Fig. 5.

CXCL12-induced monocyte-endothelial cell interactions modulate lymphocyte transmigration. (A) Lymphocytes were isolated from PBMCs using negative selection. Isolated lymphocytes were stained for CD4, CD8, CD14, and CD19 markers to verify purity. (B) Monocytes were isolated from PBMCs using a monocyte negative selection kit. The purity was confirmed by flow cytometry. (C) The transmigration assay was performed in the presence or absence of apical CXCL12. Isolated lymphocytes were used as the input population at 4 × 10⁵ lymphocytes/ml.
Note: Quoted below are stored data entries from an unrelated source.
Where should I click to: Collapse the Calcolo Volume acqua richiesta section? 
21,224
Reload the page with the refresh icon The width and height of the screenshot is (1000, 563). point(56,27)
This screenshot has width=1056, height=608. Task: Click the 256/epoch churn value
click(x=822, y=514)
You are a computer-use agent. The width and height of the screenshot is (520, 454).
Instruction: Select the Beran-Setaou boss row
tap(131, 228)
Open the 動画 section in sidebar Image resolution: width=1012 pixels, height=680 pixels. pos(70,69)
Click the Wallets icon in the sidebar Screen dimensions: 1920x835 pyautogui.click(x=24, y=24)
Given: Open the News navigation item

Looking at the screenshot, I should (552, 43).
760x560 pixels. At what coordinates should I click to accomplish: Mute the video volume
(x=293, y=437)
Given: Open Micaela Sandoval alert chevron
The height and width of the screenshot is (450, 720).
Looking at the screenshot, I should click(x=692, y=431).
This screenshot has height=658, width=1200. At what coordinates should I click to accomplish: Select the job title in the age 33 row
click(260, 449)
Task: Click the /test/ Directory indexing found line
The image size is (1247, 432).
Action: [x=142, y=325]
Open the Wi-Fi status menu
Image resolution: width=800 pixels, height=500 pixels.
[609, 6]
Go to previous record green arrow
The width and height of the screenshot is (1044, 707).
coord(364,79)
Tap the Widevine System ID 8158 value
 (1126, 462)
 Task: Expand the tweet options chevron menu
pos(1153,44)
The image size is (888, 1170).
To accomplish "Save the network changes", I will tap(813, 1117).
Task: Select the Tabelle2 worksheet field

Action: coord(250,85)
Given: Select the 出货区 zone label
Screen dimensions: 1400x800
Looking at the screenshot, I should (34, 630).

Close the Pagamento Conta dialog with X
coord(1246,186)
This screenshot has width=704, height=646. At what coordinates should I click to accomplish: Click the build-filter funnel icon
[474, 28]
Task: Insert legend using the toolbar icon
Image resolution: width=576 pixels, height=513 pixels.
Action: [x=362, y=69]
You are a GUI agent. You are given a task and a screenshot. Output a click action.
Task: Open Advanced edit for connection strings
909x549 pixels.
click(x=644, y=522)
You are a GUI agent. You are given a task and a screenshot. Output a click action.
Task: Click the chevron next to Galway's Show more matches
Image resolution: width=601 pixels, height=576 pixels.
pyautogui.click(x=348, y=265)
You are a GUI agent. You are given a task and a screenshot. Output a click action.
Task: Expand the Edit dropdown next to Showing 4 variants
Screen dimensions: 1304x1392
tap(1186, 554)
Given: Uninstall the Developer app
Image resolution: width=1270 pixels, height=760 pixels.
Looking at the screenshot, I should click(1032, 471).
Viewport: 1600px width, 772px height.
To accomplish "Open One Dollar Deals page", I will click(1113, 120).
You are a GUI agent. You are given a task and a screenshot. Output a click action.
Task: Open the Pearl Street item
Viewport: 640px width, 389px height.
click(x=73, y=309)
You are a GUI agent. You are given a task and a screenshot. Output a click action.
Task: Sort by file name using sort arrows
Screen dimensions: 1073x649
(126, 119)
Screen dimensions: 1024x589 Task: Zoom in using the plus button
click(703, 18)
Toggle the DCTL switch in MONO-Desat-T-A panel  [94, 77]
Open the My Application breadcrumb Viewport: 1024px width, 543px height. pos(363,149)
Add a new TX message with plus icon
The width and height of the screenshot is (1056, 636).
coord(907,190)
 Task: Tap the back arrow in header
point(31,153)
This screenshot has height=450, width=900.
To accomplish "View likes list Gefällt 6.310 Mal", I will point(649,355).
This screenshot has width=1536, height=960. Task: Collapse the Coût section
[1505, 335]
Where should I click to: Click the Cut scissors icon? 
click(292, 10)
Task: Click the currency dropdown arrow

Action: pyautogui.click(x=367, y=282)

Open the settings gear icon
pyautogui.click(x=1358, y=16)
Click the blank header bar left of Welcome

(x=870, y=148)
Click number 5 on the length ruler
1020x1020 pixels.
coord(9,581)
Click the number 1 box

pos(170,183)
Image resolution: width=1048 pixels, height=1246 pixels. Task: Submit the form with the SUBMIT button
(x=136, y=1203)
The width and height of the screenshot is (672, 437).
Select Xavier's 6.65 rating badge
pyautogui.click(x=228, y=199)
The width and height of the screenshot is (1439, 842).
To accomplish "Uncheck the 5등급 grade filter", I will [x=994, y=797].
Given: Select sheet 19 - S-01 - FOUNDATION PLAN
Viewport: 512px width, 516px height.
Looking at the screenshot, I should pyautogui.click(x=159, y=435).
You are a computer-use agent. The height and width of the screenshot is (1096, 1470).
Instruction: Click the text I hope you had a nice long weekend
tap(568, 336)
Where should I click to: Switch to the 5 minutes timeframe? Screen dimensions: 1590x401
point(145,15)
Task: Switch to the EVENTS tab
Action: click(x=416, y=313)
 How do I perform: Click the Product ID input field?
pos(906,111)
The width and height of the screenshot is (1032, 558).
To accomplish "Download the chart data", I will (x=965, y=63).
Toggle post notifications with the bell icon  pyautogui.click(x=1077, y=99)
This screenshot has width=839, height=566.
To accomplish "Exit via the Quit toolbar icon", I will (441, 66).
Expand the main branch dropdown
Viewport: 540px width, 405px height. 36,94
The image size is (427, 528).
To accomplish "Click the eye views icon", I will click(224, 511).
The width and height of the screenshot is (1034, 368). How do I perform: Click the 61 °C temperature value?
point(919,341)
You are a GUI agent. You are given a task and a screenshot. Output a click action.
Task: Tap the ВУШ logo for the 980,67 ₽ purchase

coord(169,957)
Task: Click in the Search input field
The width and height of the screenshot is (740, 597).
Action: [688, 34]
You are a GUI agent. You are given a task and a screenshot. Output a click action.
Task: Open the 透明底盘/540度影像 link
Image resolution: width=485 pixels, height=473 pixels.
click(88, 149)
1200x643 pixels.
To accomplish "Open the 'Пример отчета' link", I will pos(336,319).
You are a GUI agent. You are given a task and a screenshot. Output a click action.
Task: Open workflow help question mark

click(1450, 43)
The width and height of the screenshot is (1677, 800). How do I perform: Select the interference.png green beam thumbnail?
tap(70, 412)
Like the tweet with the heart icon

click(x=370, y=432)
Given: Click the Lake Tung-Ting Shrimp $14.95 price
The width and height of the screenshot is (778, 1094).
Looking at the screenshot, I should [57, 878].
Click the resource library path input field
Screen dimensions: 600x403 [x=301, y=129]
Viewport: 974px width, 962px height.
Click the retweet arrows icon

In the group where monocytes were added back, monocytes were mixed with lymphocytes at a ratio of 1:4 as the input population with a total concentration of 5 × 10⁵ cells/ml. The transmigration assay was performed in the presence of apical CXCL12. Each symbol represents data from one experiment. *P < 0.05 using Student’s t test. (D) Monocytes (yellow) and lymphocytes (purple) were labeled with green and red CellTracker dye and mixed at a ratio of 1:4 as the input population. The final concentration was 5 × 10⁵ cells/ml. The 20-min adhesion assay was performed using the parallel plate flow chamber. Images show PBMC adhesion at the beginning (D) and the end (E) of the assay. The color channels of images were adjusted for readers with color blindness. Scale bar, 60 μm. (F) Videos recording the adhesion assays were analyzed by a blinded observer on NIH ImageJ software. The motions of each cell that flowed into the field and adhered during the shear stress application period were tracked and quantified. Each symbol represents data from one experiment. *P < 0.05 using Student’s t test.